**PROMPT:**
Will you rewrite the lines running from the one with "Select the home.html editor tab" through the one with "Looking at the" as a JSON list of strings, one string per line, with blank lines dropped and the pictures left out?

**INPUT MATERIAL:**
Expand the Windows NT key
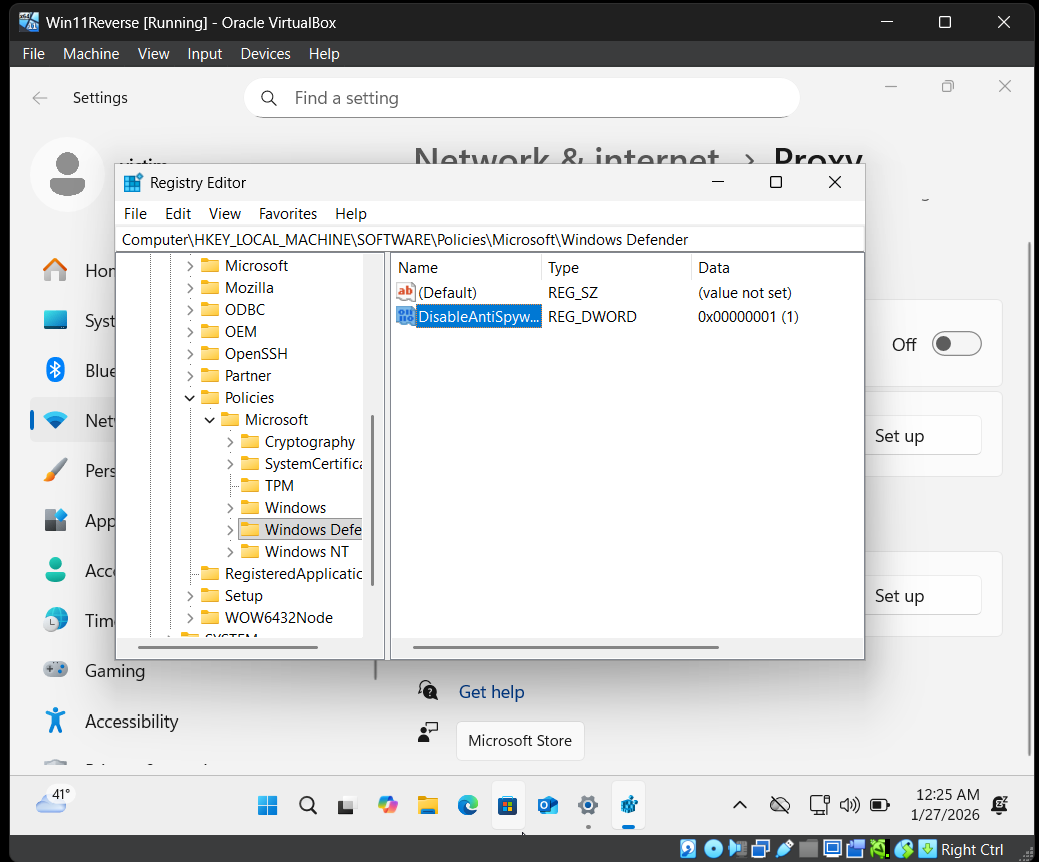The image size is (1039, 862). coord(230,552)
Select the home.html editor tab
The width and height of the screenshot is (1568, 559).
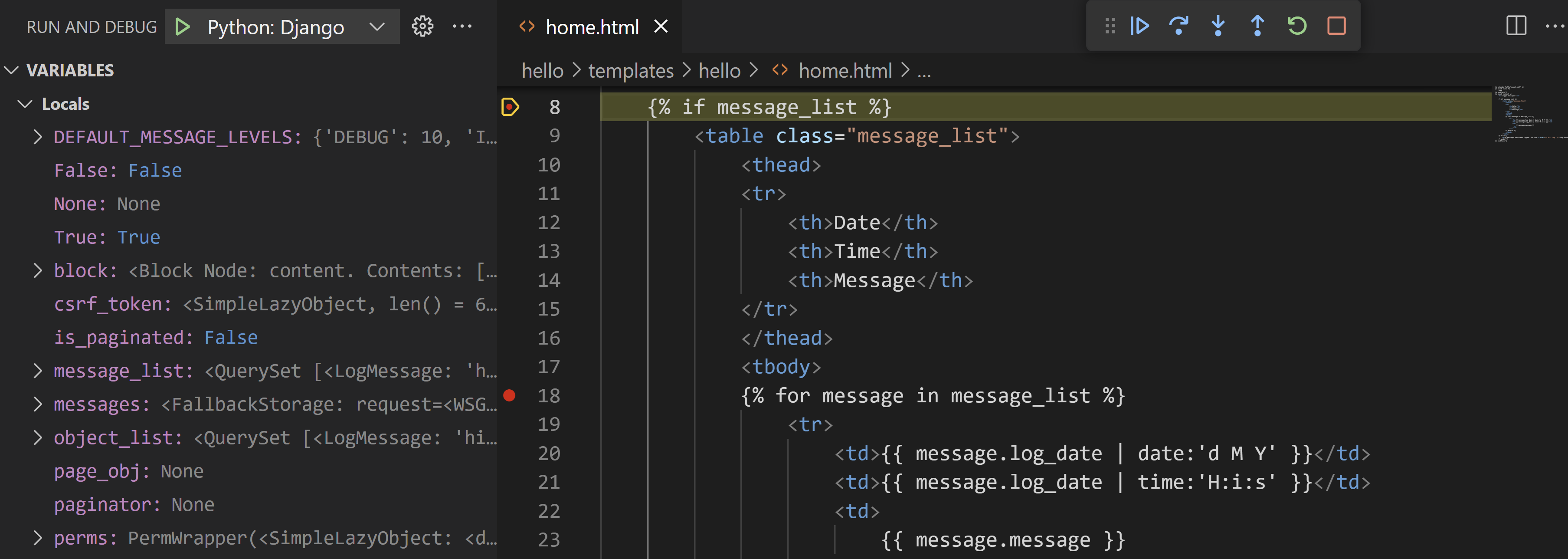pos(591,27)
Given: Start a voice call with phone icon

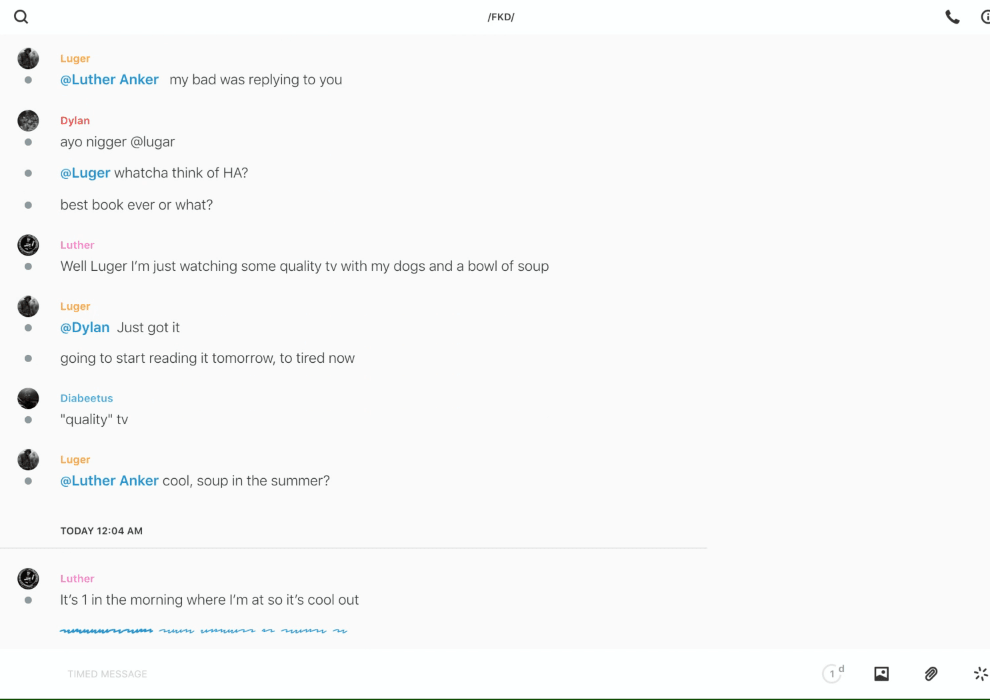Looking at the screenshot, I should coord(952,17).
* * *
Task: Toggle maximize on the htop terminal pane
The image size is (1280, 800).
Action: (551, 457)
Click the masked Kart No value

**RESULT OF THIS TASK:**
[
  "Select the home.html editor tab",
  "The width and height of the screenshot is (1568, 559).",
  "pos(591,27)",
  "Given: Start a voice call with phone icon",
  "Looking at the screenshot, I should coord(952,17)."
]